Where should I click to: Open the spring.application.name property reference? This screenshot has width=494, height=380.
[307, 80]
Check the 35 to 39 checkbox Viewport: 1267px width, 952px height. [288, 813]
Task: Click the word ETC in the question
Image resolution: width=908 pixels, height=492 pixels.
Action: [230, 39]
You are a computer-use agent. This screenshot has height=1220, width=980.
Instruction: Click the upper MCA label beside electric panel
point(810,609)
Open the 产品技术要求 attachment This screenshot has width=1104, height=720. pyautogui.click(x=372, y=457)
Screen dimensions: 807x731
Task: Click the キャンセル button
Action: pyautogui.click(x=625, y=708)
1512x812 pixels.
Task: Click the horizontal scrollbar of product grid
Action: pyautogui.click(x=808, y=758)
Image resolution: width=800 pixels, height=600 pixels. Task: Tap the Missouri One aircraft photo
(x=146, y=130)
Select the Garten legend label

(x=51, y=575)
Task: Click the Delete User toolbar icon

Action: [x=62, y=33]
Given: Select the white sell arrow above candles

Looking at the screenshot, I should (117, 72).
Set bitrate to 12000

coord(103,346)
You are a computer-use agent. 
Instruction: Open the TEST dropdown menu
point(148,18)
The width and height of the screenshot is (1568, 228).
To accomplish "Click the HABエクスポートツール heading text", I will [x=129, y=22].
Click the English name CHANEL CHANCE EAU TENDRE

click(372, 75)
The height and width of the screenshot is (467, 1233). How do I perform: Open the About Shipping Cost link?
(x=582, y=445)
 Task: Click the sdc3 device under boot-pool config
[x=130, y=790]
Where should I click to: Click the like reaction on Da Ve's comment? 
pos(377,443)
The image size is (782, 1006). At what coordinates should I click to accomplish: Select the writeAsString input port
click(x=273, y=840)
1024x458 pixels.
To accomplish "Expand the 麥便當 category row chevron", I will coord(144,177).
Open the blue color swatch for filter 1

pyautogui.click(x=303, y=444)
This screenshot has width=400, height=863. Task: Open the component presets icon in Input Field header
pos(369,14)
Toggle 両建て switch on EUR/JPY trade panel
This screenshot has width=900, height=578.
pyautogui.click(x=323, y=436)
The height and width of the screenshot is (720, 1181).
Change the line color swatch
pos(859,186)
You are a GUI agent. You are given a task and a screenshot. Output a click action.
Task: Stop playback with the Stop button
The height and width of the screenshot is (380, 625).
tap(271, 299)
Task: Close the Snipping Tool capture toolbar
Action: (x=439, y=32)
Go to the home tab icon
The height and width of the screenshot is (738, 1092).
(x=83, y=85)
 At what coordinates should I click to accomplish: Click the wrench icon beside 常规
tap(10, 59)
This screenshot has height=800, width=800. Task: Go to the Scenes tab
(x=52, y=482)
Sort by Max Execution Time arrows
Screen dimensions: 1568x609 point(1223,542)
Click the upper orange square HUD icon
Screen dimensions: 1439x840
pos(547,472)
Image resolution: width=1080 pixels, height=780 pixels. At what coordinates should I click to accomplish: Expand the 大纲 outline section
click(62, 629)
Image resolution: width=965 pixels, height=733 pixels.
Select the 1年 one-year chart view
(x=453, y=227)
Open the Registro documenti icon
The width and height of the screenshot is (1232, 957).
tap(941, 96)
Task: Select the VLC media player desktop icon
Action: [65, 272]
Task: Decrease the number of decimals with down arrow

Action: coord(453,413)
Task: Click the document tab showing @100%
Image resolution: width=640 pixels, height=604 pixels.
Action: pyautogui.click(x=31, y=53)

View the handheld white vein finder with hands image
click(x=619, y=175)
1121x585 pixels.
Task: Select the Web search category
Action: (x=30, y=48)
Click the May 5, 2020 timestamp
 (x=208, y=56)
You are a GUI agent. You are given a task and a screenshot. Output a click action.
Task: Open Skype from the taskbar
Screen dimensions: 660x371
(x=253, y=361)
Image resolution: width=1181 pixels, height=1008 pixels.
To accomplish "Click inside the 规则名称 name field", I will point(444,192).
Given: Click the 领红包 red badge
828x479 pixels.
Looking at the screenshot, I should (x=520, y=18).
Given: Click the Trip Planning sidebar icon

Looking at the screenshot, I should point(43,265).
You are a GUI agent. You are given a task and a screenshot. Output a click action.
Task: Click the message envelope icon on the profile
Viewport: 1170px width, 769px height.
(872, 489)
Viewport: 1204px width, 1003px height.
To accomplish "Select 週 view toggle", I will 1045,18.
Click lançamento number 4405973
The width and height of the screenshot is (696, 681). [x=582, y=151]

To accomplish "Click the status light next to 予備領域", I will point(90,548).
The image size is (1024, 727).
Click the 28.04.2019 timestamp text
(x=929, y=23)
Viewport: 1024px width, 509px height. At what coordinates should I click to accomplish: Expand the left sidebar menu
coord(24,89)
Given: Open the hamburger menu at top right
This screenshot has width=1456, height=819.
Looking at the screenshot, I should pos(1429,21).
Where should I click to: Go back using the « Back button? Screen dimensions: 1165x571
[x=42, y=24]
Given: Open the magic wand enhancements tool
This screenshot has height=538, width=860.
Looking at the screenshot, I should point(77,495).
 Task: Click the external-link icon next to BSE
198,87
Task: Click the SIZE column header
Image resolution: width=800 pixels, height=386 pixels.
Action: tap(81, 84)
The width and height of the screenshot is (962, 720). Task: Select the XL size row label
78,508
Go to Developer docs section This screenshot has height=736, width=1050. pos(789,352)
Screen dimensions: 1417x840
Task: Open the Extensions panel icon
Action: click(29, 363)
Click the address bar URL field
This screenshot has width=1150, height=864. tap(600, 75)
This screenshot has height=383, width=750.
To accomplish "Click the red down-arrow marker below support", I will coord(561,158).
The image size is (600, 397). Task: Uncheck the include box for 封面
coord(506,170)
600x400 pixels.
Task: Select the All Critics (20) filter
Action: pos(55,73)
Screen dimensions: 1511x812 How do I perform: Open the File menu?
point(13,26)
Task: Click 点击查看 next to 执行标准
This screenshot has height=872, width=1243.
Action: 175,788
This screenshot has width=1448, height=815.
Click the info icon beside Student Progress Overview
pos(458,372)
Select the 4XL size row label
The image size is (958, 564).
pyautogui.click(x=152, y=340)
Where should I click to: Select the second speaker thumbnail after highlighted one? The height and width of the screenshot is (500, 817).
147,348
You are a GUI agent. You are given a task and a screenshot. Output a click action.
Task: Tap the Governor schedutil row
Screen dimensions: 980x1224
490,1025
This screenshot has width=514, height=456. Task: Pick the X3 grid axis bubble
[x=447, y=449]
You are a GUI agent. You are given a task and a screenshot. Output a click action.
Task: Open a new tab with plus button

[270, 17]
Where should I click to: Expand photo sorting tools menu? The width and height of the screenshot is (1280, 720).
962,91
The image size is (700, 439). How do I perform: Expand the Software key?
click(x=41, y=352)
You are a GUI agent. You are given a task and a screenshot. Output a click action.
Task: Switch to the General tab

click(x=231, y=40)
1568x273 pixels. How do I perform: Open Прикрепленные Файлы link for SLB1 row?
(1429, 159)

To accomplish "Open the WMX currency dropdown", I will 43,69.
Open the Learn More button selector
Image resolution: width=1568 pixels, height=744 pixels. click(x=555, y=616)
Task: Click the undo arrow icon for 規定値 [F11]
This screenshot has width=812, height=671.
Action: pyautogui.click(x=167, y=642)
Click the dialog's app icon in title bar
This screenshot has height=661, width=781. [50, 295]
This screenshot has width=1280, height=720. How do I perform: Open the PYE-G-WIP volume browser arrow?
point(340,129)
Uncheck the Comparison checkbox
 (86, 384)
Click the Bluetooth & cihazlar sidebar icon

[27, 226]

************

— Assignment —
Line by line, retype the whole listing exactly.

— Exercise output —
Where should I click to: Open the spring.application.name property reference? This screenshot has width=494, height=380.
[307, 80]
Check the 35 to 39 checkbox Viewport: 1267px width, 952px height. [288, 813]
Task: Click the word ETC in the question
Image resolution: width=908 pixels, height=492 pixels.
Action: [230, 39]
You are a computer-use agent. This screenshot has height=1220, width=980.
Instruction: Click the upper MCA label beside electric panel
point(810,609)
Open the 产品技术要求 attachment This screenshot has width=1104, height=720. pyautogui.click(x=372, y=457)
Screen dimensions: 807x731
Task: Click the キャンセル button
Action: pyautogui.click(x=625, y=708)
1512x812 pixels.
Task: Click the horizontal scrollbar of product grid
Action: pyautogui.click(x=808, y=758)
Image resolution: width=800 pixels, height=600 pixels. Task: Tap the Missouri One aircraft photo
(x=146, y=130)
Select the Garten legend label

(x=51, y=575)
Task: Click the Delete User toolbar icon

Action: [x=62, y=33]
Given: Select the white sell arrow above candles

Looking at the screenshot, I should (117, 72).
Set bitrate to 12000

coord(103,346)
You are a computer-use agent. 
Instruction: Open the TEST dropdown menu
point(148,18)
The width and height of the screenshot is (1568, 228).
To accomplish "Click the HABエクスポートツール heading text", I will [x=129, y=22].
Click the English name CHANEL CHANCE EAU TENDRE

click(372, 75)
The height and width of the screenshot is (467, 1233). How do I perform: Open the About Shipping Cost link?
(x=582, y=445)
 Task: Click the sdc3 device under boot-pool config
[x=130, y=790]
Where should I click to: Click the like reaction on Da Ve's comment? 
pos(377,443)
The image size is (782, 1006). At what coordinates should I click to accomplish: Select the writeAsString input port
click(x=273, y=840)
1024x458 pixels.
To accomplish "Expand the 麥便當 category row chevron", I will coord(144,177).
Open the blue color swatch for filter 1

pyautogui.click(x=303, y=444)
This screenshot has width=400, height=863. Task: Open the component presets icon in Input Field header
pos(369,14)
Toggle 両建て switch on EUR/JPY trade panel
This screenshot has width=900, height=578.
pyautogui.click(x=323, y=436)
The height and width of the screenshot is (720, 1181).
Change the line color swatch
pos(859,186)
You are a GUI agent. You are given a task and a screenshot. Output a click action.
Task: Stop playback with the Stop button
The height and width of the screenshot is (380, 625).
tap(271, 299)
Task: Close the Snipping Tool capture toolbar
Action: (x=439, y=32)
Go to the home tab icon
The height and width of the screenshot is (738, 1092).
(x=83, y=85)
 At what coordinates should I click to accomplish: Click the wrench icon beside 常规
tap(10, 59)
This screenshot has height=800, width=800. Task: Go to the Scenes tab
(x=52, y=482)
Sort by Max Execution Time arrows
Screen dimensions: 1568x609 point(1223,542)
Click the upper orange square HUD icon
Screen dimensions: 1439x840
pos(547,472)
Image resolution: width=1080 pixels, height=780 pixels. At what coordinates should I click to accomplish: Expand the 大纲 outline section
click(62, 629)
Image resolution: width=965 pixels, height=733 pixels.
Select the 1年 one-year chart view
(x=453, y=227)
Open the Registro documenti icon
The width and height of the screenshot is (1232, 957).
tap(941, 96)
Task: Select the VLC media player desktop icon
Action: [65, 272]
Task: Decrease the number of decimals with down arrow

Action: coord(453,413)
Task: Click the document tab showing @100%
Image resolution: width=640 pixels, height=604 pixels.
Action: pyautogui.click(x=31, y=53)

View the handheld white vein finder with hands image
click(x=619, y=175)
1121x585 pixels.
Task: Select the Web search category
Action: (x=30, y=48)
Click the May 5, 2020 timestamp
 (x=208, y=56)
You are a GUI agent. You are given a task and a screenshot. Output a click action.
Task: Open Skype from the taskbar
Screen dimensions: 660x371
(x=253, y=361)
Image resolution: width=1181 pixels, height=1008 pixels.
To accomplish "Click inside the 规则名称 name field", I will point(444,192).
Given: Click the 领红包 red badge
828x479 pixels.
Looking at the screenshot, I should (x=520, y=18).
Given: Click the Trip Planning sidebar icon

Looking at the screenshot, I should point(43,265).
You are a GUI agent. You are given a task and a screenshot. Output a click action.
Task: Click the message envelope icon on the profile
Viewport: 1170px width, 769px height.
(872, 489)
Viewport: 1204px width, 1003px height.
To accomplish "Select 週 view toggle", I will 1045,18.
Click lançamento number 4405973
The width and height of the screenshot is (696, 681). [x=582, y=151]

To accomplish "Click the status light next to 予備領域", I will point(90,548).
The image size is (1024, 727).
Click the 28.04.2019 timestamp text
(x=929, y=23)
Viewport: 1024px width, 509px height. At what coordinates should I click to accomplish: Expand the left sidebar menu
coord(24,89)
Given: Open the hamburger menu at top right
This screenshot has width=1456, height=819.
Looking at the screenshot, I should pos(1429,21).
Where should I click to: Go back using the « Back button? Screen dimensions: 1165x571
[x=42, y=24]
Given: Open the magic wand enhancements tool
This screenshot has height=538, width=860.
Looking at the screenshot, I should point(77,495).
 Task: Click the external-link icon next to BSE
198,87
Task: Click the SIZE column header
Image resolution: width=800 pixels, height=386 pixels.
Action: tap(81, 84)
The width and height of the screenshot is (962, 720). Task: Select the XL size row label
78,508
Go to Developer docs section This screenshot has height=736, width=1050. pos(789,352)
Screen dimensions: 1417x840
Task: Open the Extensions panel icon
Action: click(29, 363)
Click the address bar URL field
This screenshot has width=1150, height=864. tap(600, 75)
This screenshot has height=383, width=750.
To accomplish "Click the red down-arrow marker below support", I will coord(561,158).
The image size is (600, 397). Task: Uncheck the include box for 封面
coord(506,170)
600x400 pixels.
Task: Select the All Critics (20) filter
Action: pos(55,73)
Screen dimensions: 1511x812 How do I perform: Open the File menu?
point(13,26)
Task: Click 点击查看 next to 执行标准
This screenshot has height=872, width=1243.
Action: 175,788
This screenshot has width=1448, height=815.
Click the info icon beside Student Progress Overview
pos(458,372)
Select the 4XL size row label
The image size is (958, 564).
pyautogui.click(x=152, y=340)
Where should I click to: Select the second speaker thumbnail after highlighted one? The height and width of the screenshot is (500, 817).
147,348
You are a GUI agent. You are given a task and a screenshot. Output a click action.
Task: Tap the Governor schedutil row
Screen dimensions: 980x1224
490,1025
This screenshot has width=514, height=456. Task: Pick the X3 grid axis bubble
[x=447, y=449]
You are a GUI agent. You are given a task and a screenshot. Output a click action.
Task: Open a new tab with plus button

[270, 17]
Where should I click to: Expand photo sorting tools menu? The width and height of the screenshot is (1280, 720).
962,91
The image size is (700, 439). How do I perform: Expand the Software key?
click(x=41, y=352)
You are a GUI agent. You are given a task and a screenshot. Output a click action.
Task: Switch to the General tab

click(x=231, y=40)
1568x273 pixels. How do I perform: Open Прикрепленные Файлы link for SLB1 row?
(1429, 159)

To accomplish "Open the WMX currency dropdown", I will 43,69.
Open the Learn More button selector
Image resolution: width=1568 pixels, height=744 pixels. click(x=555, y=616)
Task: Click the undo arrow icon for 規定値 [F11]
This screenshot has width=812, height=671.
Action: pyautogui.click(x=167, y=642)
Click the dialog's app icon in title bar
This screenshot has height=661, width=781. [50, 295]
This screenshot has width=1280, height=720. How do I perform: Open the PYE-G-WIP volume browser arrow?
point(340,129)
Uncheck the Comparison checkbox
 (86, 384)
Click the Bluetooth & cihazlar sidebar icon

[27, 226]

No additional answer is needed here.